Afwijzing verzoek om handhaving
7. Eiseres stelt – samengevat – dat het college niet heeft aangetoond dat er wetenschappelijk gezien redelijkerwijs geen twijfel over bestaat dat de voorzetting van de activiteiten geen schadelijke gevolgen heeft voor beschermde habitats in de beschermingszones. Uit het bestreden besluit blijkt dat er sprake is van twijfel en dat de vereiste wetenschappelijke zekerheid niet wordt behaald. Eiseres stelt dat bij een kennisgebrek het college juist zou moeten handhaven om een einde te maken aan de overtreding.
8. Het college heeft het handhavingsverzoek van eiseres afgewezen onder verwijzing naar de waarschuwing die het college aan het bedrijf heeft gegeven naar aanleiding van het handhavingsverzoek van Milieudefensie. Het college heeft daarbij de Landelijke Handhavingsstrategie toegepast en heeft de teler in staat gesteld om middels een ecologische voortoets aan te tonen of de betreffende activiteit al dan niet vergunningplichtig is. Uit de door de teler uit te voeren voortoets kan blijken dat een passende beoordeling moet worden opgesteld maar ook kan blijken dat significante effecten op voorhand uitgesloten zijn.
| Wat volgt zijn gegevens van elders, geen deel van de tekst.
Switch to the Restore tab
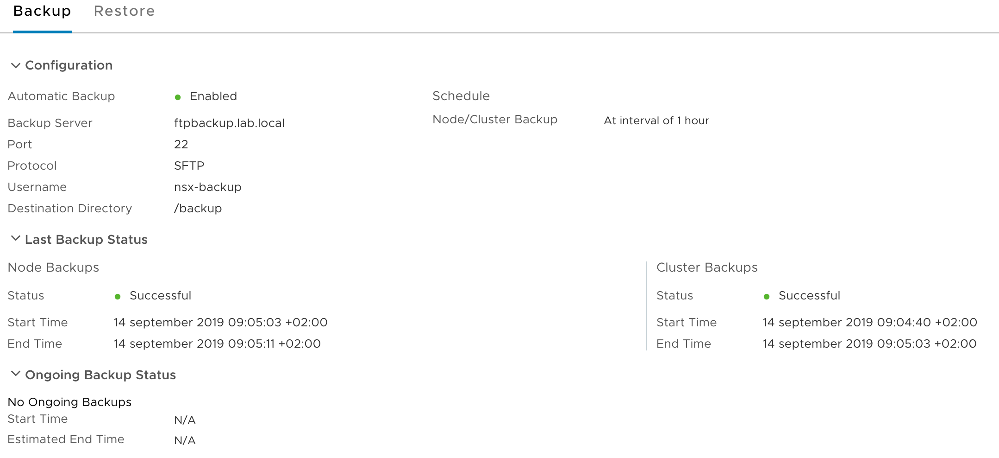 click(124, 11)
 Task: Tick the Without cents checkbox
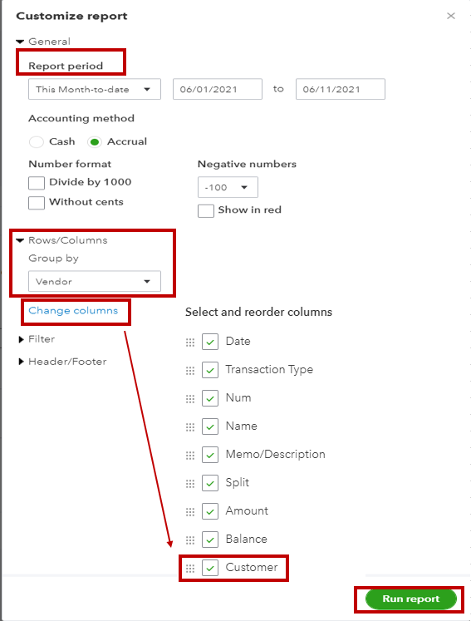tap(37, 203)
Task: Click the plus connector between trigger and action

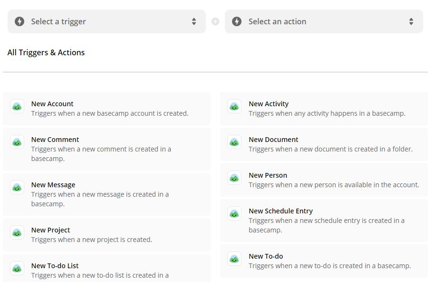Action: coord(215,21)
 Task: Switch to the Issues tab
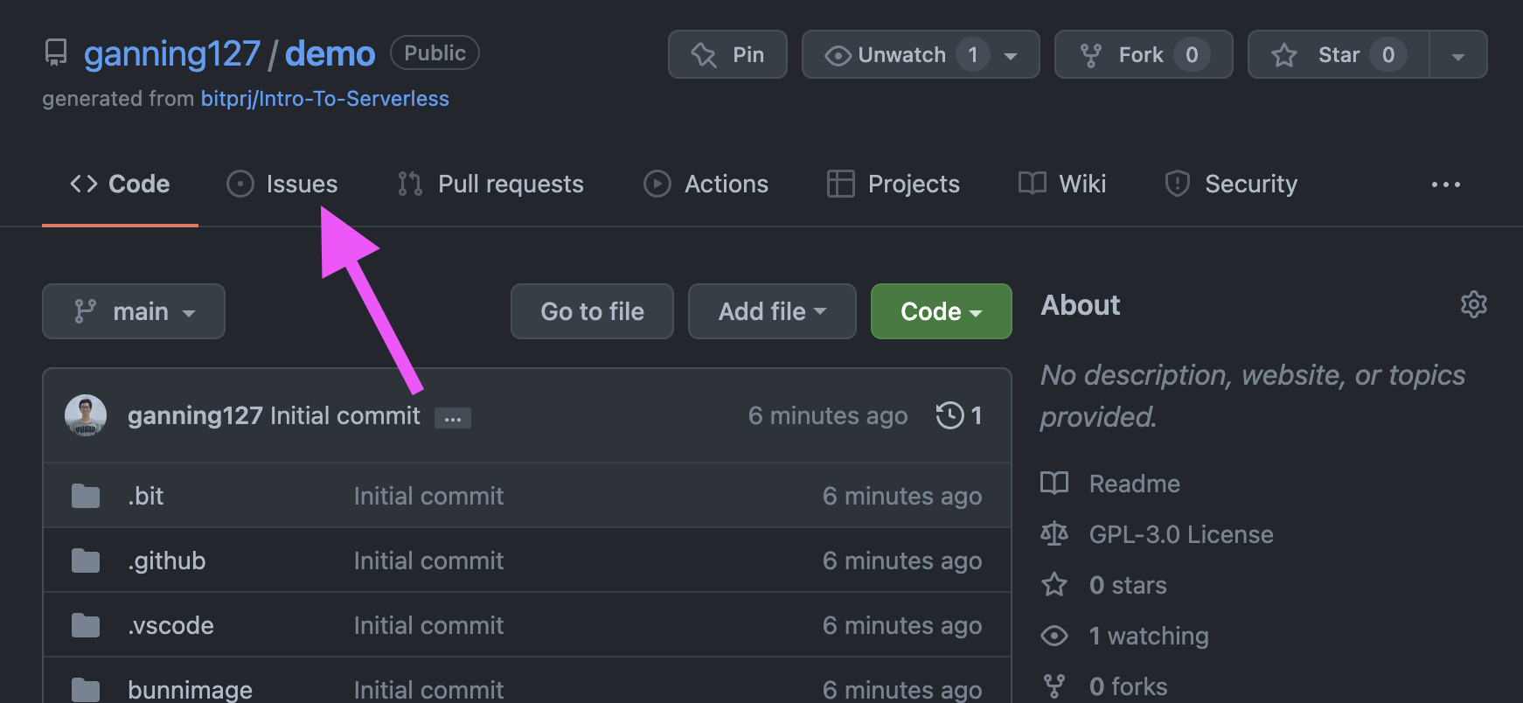point(282,184)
De rechtbank is, gelet op het voorgaande van oordeel dat het bestreden besluit niet deugdelijk is gemotiveerd en in strijd met artikel 7:12 van de Awb is genomen. Om die reden is het beroep van eiseres gegrond en gaat de rechtbank over tot vernietiging van het bestreden besluit. Het college moet in een nieuw te nemen besluit vaststellen of sprake is van een overtreding en of het college handhavend zal optreden of dat er bijzondere omstandigheden zijn op grond waarvan het college af kan zien van handhavend optreden.
Omdat het beroep gelet op het voorgaande al gegrond is en het college alsnog een beoordeling moet maken of sprake is van een overtreding, komt de rechtbank niet toe aan de bespreking van de overige door eiseres aangevoerde beroepsgronden.